Le Maroc se dote de son premier parc d’expositions de niveau international

Edifié sur une superficie de 60 ha dont 10 couverts, il sera situé dans la nouvelle ville de Zenata. Achevé en 2013, il sera confié en gestion à  un concessionnaire choisi par appel d’offres international.

Un véritable parc d’expositions avec services intégrés ? L’idée n’est pas nouvelle, pourtant peu s’y sont lancés au vu de la rentabilité de très long terme qu’un tel projet représente le plus souvent. Mis à part le bâtiment de l’Office des foires et expositions de Casablanca, espace véritablement dédié mais à la superficie un peu exiguë, les salons et expositions d’envergure qui se déroulaient jusqu’à présent au Maroc se tenaient soit sur des terrains nus sur lesquels étaient bâtis des chapiteaux, soit dans des centres de conférences détournés de leur objet pour l’occasion.
La lacune est en passe d’être comblée. Mardi 5 juillet, une rencontre eut lieu entre acteurs publics dans le but de boucler le schéma de financement d’un projet ambitieux. Situé dans la ville nouvelle de Zenata, à 15 km au nord de Casablanca, le  parc d’expositions, devrait voir le jour dans le courant de l’année 2013. Le choix de Zenata a été en fait opéré sur la base de la disponibilité du foncier, la proximité avec la capitale économique et la connexion avec l’autoroute, le train et la future ligne de RER prévue dans le plan de déplacement urbain de Casablanca. Occupant une superficie de 600 000 m2 dont 100 000 couverts, il comprendra 3 grands halls d’expositions et une galerie centrale, sans compter les parkings et autres installations.

Un coût de 500 à 800 MDH

A titre de comparaison, le bâtiment de l’OFEC n’offre que 16 000 m2 couverts et, au Maghreb, le plus grand parc des expositions est jusqu’à présent situé en Tunisie avec 30 000 m2. Coût du projet ? Les estimations font état d’une facture en foncier et infrastructures comprises entre 500 à 800 MDH qui seront financés par le ministère du commerce extérieur, celui du commerce et de l’industrie, celui du tourisme, la région du Grand Casablanca ainsi que la CDG à travers la Société d’aménagement Zenata (filiale de CDG développement) qui, elle, apportera les 60 ha de foncier nécessaire et pilotera le projet pour l’intégrer dans le cadre du développement de la ville nouvelle de Zenata (500 000 habitants à l’horizon 2030) dont elle s’occupe de l’aménagement.
Mais ce ne sont pas les seuls partenaires impliqués dans la réalisation du projet.
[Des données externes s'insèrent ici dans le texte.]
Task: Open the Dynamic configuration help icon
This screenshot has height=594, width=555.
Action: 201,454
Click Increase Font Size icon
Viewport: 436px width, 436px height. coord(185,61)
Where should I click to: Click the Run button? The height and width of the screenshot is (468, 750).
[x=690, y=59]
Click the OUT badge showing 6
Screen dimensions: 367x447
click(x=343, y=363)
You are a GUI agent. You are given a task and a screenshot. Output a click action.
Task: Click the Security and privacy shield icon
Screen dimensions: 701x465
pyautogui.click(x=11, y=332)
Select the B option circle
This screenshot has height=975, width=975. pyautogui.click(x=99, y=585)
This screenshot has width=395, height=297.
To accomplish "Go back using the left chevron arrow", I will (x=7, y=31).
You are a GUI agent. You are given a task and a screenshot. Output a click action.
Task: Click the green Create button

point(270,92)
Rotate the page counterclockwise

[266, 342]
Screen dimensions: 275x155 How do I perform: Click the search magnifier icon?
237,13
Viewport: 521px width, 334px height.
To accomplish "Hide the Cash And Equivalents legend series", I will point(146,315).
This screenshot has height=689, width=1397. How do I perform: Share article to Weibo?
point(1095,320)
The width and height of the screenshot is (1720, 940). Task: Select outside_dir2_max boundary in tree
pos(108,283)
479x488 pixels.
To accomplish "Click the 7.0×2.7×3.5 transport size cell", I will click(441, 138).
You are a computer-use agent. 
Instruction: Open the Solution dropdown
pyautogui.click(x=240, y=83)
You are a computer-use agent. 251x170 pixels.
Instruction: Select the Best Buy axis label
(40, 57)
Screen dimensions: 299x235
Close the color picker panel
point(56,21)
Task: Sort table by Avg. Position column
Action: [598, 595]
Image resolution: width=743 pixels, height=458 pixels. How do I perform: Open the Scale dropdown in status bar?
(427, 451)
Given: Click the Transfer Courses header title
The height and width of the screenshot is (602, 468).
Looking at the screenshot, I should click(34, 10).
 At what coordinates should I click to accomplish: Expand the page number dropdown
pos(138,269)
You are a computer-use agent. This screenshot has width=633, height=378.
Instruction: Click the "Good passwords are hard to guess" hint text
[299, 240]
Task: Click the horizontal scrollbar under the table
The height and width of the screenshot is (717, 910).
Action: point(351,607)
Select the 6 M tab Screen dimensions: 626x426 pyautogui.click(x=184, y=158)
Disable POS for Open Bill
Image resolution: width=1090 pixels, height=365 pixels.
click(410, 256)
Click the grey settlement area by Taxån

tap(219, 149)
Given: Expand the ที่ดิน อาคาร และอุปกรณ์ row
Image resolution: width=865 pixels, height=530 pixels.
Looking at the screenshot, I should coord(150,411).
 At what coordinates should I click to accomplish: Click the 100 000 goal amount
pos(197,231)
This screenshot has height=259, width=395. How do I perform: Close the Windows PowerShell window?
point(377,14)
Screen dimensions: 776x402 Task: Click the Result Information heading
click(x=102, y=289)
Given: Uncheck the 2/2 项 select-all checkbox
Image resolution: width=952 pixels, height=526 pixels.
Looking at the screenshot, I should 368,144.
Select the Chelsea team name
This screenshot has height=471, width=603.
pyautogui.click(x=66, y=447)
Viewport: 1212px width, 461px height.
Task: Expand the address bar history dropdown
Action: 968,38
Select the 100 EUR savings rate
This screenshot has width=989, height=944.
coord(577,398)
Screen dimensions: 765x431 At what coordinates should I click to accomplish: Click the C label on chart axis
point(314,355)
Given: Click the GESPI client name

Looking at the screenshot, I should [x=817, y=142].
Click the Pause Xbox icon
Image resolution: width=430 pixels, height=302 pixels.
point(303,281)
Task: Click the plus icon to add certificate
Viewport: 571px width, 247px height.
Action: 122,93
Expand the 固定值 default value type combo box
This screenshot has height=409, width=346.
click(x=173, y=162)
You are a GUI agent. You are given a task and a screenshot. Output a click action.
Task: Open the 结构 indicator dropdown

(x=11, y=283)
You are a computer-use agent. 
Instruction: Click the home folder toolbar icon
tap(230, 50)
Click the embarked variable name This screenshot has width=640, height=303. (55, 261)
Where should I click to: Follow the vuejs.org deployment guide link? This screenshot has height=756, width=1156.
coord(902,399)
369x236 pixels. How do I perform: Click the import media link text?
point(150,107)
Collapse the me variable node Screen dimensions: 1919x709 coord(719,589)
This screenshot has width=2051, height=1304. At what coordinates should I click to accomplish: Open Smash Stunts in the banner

En effet, le parc d’expositions, à l’issue d’un appel international à manifestation d’intérêt qui sera lancé en octobre prochain, sera géré par un exploitant pour une durée de dix à quinze ans. Si les concepteurs du projet financent les infrastructures, le gestionnaire délégué, lui, sera en charge des équipements (aménagements intérieurs, stands, services de télécommunications…). Il interviendra cependant bien en amont puisqu’il sera associé à la détermination des plans généraux du site. «Une précaution nécessaire, explique-t-on au ministère du commerce extérieur, puisque l’exploitant a une expérience en la matière et évitera des défauts de conception dans le projet, par rapport à sa vocation d’espace d’expositions».